Masih kata Ngurah Swajaya, Singapura sampai sejauh ini masih menjadi nomor satu dalam menanambkan investasi di Indonesia. Beberapa waktu lalu, juga ada keinginan dari Singpura untuk berinvestasi dibidang industri, pengembangan logistik, serta dibidang maritim di Batam senilai USD 1,3 miliar.

“Melihat potensi yang ada di Kepri, kami selalu siap untuk membantu Pemerintah Provinsi Kepri dalam mengembangkan investasi. Baik itu dalam sektor industri maupun pariwisata,” tegas Ngurah Swajaya.

Lebih lanjut katanya, yang membuat pengusaha Singapura mengeluh adalah terkait tidak adanya kepastian hukum, aksi demo yang berkepanjangan, serta dua lisme kebijakan. Apabila ketiga persoalan ini, bisa diselesaikan, ia yakin kawasan seperti Batam, Bintan, Karimun dan Tanjungpinang akan berkembang dengan cepat investasinya.

“Semua daerah di Kepri punya potensi masing-masing. Dan ini menjadi nilai jual bagi Provinsi Kepri. Bagi kami Kepri adalah prioritas, karena letak geografisnya dekat dengan Singapura,” jelasnya lagi.

Ditambahkannya, dari sisi pariwisata, dengan dihapusnya CAIT oleh Pemerintah Indonesia memberikan kemudahan bagi kapal-kapal yacht yang ada di Singapura untuk masuk ke Indonesia. Ini juga menjadi peluang yang sangat menjanjikan bagi perkembangan pariwisata di Kepri.

“Di Singapura ada 5.000 yacht, dihapusnya CAIT menjadi semangat baru bagi perkembangan pariwisata bahari di Kepri,” tutupnya.

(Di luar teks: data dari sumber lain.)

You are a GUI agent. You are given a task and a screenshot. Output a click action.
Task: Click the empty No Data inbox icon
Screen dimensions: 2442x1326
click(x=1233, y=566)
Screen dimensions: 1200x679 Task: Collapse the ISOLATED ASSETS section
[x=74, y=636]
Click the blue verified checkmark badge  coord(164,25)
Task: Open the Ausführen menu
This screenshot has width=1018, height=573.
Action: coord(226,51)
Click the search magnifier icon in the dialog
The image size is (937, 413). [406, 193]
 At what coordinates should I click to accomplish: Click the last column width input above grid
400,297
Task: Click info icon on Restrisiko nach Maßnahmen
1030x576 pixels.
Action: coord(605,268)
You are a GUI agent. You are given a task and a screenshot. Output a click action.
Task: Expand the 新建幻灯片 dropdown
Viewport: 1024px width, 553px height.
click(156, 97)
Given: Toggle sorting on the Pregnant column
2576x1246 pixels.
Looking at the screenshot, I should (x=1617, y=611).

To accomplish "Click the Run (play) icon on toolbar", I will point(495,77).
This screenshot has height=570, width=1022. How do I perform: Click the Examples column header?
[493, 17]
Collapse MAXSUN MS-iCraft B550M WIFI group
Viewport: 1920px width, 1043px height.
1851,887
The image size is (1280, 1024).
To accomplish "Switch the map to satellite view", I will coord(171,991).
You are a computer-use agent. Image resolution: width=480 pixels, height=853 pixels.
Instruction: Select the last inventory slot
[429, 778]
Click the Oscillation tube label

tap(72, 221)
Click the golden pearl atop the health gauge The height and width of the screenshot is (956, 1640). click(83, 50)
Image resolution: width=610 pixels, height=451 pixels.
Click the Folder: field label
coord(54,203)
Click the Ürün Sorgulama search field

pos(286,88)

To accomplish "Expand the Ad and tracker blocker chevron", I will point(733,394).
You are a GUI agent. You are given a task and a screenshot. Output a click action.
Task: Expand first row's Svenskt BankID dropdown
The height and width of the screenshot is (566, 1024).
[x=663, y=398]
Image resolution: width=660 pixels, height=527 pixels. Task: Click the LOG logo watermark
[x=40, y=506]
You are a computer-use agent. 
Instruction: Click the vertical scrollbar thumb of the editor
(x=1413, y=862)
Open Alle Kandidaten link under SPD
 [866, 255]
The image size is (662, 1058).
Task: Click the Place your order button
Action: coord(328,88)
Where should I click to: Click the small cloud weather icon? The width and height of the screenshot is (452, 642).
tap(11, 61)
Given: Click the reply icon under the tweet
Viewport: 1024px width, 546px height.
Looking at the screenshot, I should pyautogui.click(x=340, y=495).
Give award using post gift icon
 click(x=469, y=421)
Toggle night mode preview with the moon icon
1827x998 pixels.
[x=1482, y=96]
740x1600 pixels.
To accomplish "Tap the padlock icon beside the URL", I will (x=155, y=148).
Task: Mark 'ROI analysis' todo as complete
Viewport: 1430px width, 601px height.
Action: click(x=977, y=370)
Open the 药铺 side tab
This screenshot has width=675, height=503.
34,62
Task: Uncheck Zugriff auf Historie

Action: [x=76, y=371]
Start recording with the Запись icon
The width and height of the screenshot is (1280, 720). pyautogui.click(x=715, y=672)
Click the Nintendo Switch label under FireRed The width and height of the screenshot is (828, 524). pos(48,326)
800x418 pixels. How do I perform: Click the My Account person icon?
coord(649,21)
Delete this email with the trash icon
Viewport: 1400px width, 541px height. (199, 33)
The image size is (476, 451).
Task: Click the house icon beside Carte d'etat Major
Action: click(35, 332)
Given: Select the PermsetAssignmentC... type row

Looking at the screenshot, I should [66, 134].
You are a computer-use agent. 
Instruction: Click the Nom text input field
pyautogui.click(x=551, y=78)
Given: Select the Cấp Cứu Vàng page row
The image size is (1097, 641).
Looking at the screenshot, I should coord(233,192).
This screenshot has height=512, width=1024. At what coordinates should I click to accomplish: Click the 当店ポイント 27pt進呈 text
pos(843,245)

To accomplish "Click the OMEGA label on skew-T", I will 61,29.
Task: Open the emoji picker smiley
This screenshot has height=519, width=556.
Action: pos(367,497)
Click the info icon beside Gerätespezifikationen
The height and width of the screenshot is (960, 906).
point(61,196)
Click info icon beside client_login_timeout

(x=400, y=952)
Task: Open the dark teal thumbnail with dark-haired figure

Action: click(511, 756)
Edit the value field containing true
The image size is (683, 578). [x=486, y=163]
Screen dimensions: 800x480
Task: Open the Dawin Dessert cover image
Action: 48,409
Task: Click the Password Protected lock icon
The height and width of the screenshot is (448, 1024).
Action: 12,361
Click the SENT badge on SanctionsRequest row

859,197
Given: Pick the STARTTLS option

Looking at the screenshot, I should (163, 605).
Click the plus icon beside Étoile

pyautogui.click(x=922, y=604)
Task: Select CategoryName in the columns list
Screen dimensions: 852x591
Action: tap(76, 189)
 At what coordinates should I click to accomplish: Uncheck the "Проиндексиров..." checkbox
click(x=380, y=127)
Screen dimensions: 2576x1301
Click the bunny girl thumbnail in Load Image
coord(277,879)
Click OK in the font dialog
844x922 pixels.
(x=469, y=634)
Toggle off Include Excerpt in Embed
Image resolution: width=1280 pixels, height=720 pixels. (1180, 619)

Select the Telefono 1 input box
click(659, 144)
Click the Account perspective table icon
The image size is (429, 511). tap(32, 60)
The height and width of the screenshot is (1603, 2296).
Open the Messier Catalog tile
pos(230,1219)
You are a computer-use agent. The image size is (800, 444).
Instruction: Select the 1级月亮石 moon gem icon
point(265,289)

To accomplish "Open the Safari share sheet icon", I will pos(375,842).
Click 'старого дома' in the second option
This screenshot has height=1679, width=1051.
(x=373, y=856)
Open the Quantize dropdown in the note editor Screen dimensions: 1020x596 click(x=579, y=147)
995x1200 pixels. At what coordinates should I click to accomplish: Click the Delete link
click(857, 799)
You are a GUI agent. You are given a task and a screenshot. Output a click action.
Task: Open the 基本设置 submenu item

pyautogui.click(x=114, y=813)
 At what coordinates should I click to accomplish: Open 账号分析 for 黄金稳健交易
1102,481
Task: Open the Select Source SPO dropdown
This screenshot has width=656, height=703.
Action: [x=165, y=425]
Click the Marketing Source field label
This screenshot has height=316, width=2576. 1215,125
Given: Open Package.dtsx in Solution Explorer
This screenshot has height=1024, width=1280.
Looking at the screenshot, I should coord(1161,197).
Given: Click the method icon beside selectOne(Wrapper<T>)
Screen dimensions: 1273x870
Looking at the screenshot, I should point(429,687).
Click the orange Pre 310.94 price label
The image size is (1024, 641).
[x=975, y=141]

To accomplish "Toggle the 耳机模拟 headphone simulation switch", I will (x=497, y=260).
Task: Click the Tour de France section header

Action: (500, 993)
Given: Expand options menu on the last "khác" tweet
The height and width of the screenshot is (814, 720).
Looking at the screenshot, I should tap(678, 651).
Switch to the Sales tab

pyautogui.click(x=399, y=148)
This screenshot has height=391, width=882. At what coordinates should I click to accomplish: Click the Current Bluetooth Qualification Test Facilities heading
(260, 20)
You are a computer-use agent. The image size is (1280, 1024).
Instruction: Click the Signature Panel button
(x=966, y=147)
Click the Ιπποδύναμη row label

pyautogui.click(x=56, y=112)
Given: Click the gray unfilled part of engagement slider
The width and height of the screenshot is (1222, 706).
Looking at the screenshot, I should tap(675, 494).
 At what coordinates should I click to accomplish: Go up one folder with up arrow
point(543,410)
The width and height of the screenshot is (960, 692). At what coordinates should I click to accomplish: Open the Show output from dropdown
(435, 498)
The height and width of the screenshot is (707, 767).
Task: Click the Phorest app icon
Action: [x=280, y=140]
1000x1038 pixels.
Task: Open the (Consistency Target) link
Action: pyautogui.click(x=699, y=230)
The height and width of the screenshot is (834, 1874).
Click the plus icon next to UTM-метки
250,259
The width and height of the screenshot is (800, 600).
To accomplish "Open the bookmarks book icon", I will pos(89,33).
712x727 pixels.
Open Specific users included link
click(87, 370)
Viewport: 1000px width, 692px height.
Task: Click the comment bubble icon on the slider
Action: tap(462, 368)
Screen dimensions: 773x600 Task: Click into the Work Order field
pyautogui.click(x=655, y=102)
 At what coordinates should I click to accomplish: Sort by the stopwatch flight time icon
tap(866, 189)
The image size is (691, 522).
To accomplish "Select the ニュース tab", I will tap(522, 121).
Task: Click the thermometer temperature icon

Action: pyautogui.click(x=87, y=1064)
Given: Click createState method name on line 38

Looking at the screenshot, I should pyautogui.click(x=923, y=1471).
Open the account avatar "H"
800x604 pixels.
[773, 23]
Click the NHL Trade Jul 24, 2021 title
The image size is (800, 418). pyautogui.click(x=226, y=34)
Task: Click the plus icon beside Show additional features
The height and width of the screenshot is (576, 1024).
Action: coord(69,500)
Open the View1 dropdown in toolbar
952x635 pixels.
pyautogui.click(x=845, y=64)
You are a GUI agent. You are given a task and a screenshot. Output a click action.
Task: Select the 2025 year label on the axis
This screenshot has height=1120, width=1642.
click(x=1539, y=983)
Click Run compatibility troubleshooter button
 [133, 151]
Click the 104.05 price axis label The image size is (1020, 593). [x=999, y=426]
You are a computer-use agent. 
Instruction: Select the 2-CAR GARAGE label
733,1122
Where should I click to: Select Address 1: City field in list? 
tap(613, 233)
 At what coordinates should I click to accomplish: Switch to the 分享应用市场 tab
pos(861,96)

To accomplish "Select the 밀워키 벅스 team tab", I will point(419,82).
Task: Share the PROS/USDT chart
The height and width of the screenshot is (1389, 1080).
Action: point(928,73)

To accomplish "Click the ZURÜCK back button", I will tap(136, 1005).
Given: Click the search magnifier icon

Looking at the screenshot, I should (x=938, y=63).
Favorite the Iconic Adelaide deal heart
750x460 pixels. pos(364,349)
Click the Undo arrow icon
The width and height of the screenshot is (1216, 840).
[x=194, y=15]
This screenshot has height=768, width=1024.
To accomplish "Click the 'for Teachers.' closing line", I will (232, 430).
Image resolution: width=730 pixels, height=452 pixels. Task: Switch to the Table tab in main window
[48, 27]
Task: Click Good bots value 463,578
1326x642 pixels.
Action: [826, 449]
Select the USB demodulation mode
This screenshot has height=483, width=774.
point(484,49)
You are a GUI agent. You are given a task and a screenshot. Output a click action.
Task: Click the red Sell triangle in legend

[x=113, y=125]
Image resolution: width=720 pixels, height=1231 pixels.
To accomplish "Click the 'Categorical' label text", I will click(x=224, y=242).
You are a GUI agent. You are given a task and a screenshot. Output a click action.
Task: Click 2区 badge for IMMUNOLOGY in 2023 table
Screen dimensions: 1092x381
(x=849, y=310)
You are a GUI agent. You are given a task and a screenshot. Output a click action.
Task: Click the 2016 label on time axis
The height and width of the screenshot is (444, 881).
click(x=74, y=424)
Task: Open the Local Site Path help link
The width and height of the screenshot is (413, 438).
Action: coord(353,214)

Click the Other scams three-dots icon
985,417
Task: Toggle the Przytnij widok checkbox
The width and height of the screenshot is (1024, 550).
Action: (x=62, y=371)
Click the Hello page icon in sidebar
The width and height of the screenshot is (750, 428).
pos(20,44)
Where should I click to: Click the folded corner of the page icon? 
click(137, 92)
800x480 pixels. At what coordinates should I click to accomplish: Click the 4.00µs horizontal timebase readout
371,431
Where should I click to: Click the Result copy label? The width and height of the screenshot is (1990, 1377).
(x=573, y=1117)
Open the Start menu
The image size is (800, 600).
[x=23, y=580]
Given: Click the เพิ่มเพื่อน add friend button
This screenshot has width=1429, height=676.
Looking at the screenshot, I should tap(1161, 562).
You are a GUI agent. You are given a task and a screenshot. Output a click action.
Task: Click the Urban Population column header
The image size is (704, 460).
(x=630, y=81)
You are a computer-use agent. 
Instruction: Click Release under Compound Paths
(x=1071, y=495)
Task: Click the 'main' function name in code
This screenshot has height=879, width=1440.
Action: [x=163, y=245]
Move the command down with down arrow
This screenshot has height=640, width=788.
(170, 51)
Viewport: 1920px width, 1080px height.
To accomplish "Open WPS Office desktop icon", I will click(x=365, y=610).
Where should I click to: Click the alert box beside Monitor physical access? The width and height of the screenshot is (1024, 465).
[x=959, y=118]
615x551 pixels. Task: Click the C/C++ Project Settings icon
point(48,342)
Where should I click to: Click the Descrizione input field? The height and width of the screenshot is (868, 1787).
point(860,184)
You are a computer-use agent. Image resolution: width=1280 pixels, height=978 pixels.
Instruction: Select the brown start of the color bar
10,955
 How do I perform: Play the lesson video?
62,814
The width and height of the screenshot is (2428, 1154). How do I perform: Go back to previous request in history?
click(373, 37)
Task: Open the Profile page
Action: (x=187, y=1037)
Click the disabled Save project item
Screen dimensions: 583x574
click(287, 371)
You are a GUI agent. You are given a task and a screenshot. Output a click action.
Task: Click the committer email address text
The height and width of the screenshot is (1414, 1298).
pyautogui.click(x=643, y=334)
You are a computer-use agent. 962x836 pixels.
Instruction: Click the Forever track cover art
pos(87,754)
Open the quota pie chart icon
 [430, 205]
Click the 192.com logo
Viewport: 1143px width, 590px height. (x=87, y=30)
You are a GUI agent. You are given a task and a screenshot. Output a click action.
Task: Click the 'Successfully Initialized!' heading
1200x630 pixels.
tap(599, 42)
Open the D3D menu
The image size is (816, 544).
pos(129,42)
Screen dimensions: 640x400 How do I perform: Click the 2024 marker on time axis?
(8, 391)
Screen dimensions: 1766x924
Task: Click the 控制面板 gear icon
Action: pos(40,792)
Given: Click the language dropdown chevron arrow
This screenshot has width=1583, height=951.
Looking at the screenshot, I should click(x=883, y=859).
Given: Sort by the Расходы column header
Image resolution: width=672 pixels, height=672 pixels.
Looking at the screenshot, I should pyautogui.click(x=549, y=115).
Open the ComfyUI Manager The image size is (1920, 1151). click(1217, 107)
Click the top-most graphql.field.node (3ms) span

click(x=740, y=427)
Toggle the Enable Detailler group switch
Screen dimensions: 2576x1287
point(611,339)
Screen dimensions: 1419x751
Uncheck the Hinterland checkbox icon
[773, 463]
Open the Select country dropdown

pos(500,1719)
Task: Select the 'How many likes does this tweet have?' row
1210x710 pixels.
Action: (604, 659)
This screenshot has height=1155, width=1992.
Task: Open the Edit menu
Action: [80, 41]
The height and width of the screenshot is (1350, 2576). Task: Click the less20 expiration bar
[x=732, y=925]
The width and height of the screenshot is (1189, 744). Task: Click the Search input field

Sementara itu, Gubernur Kepri, Muhammad Sani dalam kesempatan itu menyampaikan beberapa hal kepada pihak keduataan, ia berharap Kedubes RI untuk Singapura bisa membantu mempromosikan Kepri kepada pengusaha-pengusaha Singapura. Baik dalam hal investasi industri, maupun dalam hal investasi dibidang pariwisata.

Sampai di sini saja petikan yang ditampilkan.